PROMPT
Copy every line of the listing exactly.

=== Section Start ===

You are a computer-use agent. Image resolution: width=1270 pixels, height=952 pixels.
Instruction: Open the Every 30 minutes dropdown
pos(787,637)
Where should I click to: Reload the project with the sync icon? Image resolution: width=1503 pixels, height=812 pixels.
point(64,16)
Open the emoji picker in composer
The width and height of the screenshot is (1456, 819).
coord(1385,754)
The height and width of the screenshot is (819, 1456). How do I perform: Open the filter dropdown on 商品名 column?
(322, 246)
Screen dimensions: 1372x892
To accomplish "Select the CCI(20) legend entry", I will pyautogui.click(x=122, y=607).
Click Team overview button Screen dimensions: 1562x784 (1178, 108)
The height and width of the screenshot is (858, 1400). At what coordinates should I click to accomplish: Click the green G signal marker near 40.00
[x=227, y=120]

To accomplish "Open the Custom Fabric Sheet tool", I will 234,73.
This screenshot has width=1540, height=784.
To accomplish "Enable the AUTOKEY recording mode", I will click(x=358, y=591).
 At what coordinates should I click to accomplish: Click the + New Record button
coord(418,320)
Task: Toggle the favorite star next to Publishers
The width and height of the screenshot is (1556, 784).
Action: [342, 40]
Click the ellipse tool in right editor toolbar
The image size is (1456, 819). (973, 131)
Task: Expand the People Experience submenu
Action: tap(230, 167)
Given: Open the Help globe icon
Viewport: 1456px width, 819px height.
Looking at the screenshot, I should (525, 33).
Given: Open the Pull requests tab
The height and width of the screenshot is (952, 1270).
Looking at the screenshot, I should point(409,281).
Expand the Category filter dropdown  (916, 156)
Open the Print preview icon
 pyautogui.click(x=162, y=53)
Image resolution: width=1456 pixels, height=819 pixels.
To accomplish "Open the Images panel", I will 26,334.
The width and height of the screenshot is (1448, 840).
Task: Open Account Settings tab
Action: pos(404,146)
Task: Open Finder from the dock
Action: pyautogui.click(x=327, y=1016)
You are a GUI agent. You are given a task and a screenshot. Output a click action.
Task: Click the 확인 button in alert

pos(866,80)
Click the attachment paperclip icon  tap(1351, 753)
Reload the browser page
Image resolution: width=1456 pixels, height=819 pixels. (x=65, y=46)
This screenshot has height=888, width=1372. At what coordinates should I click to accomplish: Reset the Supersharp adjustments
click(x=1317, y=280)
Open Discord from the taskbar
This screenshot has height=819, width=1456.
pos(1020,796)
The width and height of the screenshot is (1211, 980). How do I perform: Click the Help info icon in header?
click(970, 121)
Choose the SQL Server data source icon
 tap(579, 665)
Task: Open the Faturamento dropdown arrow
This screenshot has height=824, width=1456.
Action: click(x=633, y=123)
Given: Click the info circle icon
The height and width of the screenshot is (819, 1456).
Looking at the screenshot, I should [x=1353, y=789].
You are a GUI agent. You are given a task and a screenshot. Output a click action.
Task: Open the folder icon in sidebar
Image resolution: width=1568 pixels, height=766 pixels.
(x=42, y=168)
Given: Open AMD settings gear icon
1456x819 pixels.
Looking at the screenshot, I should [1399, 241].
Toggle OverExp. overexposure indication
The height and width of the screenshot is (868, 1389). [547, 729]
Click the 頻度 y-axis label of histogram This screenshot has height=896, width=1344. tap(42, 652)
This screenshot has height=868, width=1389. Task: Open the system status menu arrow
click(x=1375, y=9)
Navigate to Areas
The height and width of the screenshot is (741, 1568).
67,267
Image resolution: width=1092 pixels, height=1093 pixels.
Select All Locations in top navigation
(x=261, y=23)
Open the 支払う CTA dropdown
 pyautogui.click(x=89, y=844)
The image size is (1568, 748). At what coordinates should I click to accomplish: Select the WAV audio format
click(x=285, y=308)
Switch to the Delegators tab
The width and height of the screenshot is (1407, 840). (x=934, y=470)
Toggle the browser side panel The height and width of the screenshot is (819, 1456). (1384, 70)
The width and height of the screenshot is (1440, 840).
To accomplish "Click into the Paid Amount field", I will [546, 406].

=== Section End ===

OUTPUT OF THE TASK
You are a computer-use agent. Image resolution: width=1270 pixels, height=952 pixels.
Instruction: Open the Every 30 minutes dropdown
pos(787,637)
Where should I click to: Reload the project with the sync icon? Image resolution: width=1503 pixels, height=812 pixels.
point(64,16)
Open the emoji picker in composer
The width and height of the screenshot is (1456, 819).
coord(1385,754)
The height and width of the screenshot is (819, 1456). How do I perform: Open the filter dropdown on 商品名 column?
(322, 246)
Screen dimensions: 1372x892
To accomplish "Select the CCI(20) legend entry", I will pyautogui.click(x=122, y=607).
Click Team overview button Screen dimensions: 1562x784 (1178, 108)
The height and width of the screenshot is (858, 1400). At what coordinates should I click to accomplish: Click the green G signal marker near 40.00
[x=227, y=120]

To accomplish "Open the Custom Fabric Sheet tool", I will 234,73.
This screenshot has width=1540, height=784.
To accomplish "Enable the AUTOKEY recording mode", I will click(x=358, y=591).
 At what coordinates should I click to accomplish: Click the + New Record button
coord(418,320)
Task: Toggle the favorite star next to Publishers
The width and height of the screenshot is (1556, 784).
Action: [342, 40]
Click the ellipse tool in right editor toolbar
The image size is (1456, 819). (973, 131)
Task: Expand the People Experience submenu
Action: tap(230, 167)
Given: Open the Help globe icon
Viewport: 1456px width, 819px height.
Looking at the screenshot, I should (525, 33).
Given: Open the Pull requests tab
The height and width of the screenshot is (952, 1270).
Looking at the screenshot, I should point(409,281).
Expand the Category filter dropdown  (916, 156)
Open the Print preview icon
 pyautogui.click(x=162, y=53)
Image resolution: width=1456 pixels, height=819 pixels.
To accomplish "Open the Images panel", I will 26,334.
The width and height of the screenshot is (1448, 840).
Task: Open Account Settings tab
Action: pos(404,146)
Task: Open Finder from the dock
Action: pyautogui.click(x=327, y=1016)
You are a GUI agent. You are given a task and a screenshot. Output a click action.
Task: Click the 확인 button in alert

pos(866,80)
Click the attachment paperclip icon  tap(1351, 753)
Reload the browser page
Image resolution: width=1456 pixels, height=819 pixels. (x=65, y=46)
This screenshot has height=888, width=1372. At what coordinates should I click to accomplish: Reset the Supersharp adjustments
click(x=1317, y=280)
Open Discord from the taskbar
This screenshot has height=819, width=1456.
pos(1020,796)
The width and height of the screenshot is (1211, 980). How do I perform: Click the Help info icon in header?
click(970, 121)
Choose the SQL Server data source icon
 tap(579, 665)
Task: Open the Faturamento dropdown arrow
This screenshot has height=824, width=1456.
Action: click(x=633, y=123)
Given: Click the info circle icon
The height and width of the screenshot is (819, 1456).
Looking at the screenshot, I should [x=1353, y=789].
You are a GUI agent. You are given a task and a screenshot. Output a click action.
Task: Open the folder icon in sidebar
Image resolution: width=1568 pixels, height=766 pixels.
(x=42, y=168)
Given: Open AMD settings gear icon
1456x819 pixels.
Looking at the screenshot, I should [1399, 241].
Toggle OverExp. overexposure indication
The height and width of the screenshot is (868, 1389). [547, 729]
Click the 頻度 y-axis label of histogram This screenshot has height=896, width=1344. tap(42, 652)
This screenshot has height=868, width=1389. Task: Open the system status menu arrow
click(x=1375, y=9)
Navigate to Areas
The height and width of the screenshot is (741, 1568).
67,267
Image resolution: width=1092 pixels, height=1093 pixels.
Select All Locations in top navigation
(x=261, y=23)
Open the 支払う CTA dropdown
 pyautogui.click(x=89, y=844)
The image size is (1568, 748). At what coordinates should I click to accomplish: Select the WAV audio format
click(x=285, y=308)
Switch to the Delegators tab
The width and height of the screenshot is (1407, 840). (x=934, y=470)
Toggle the browser side panel The height and width of the screenshot is (819, 1456). (1384, 70)
The width and height of the screenshot is (1440, 840).
To accomplish "Click into the Paid Amount field", I will [546, 406].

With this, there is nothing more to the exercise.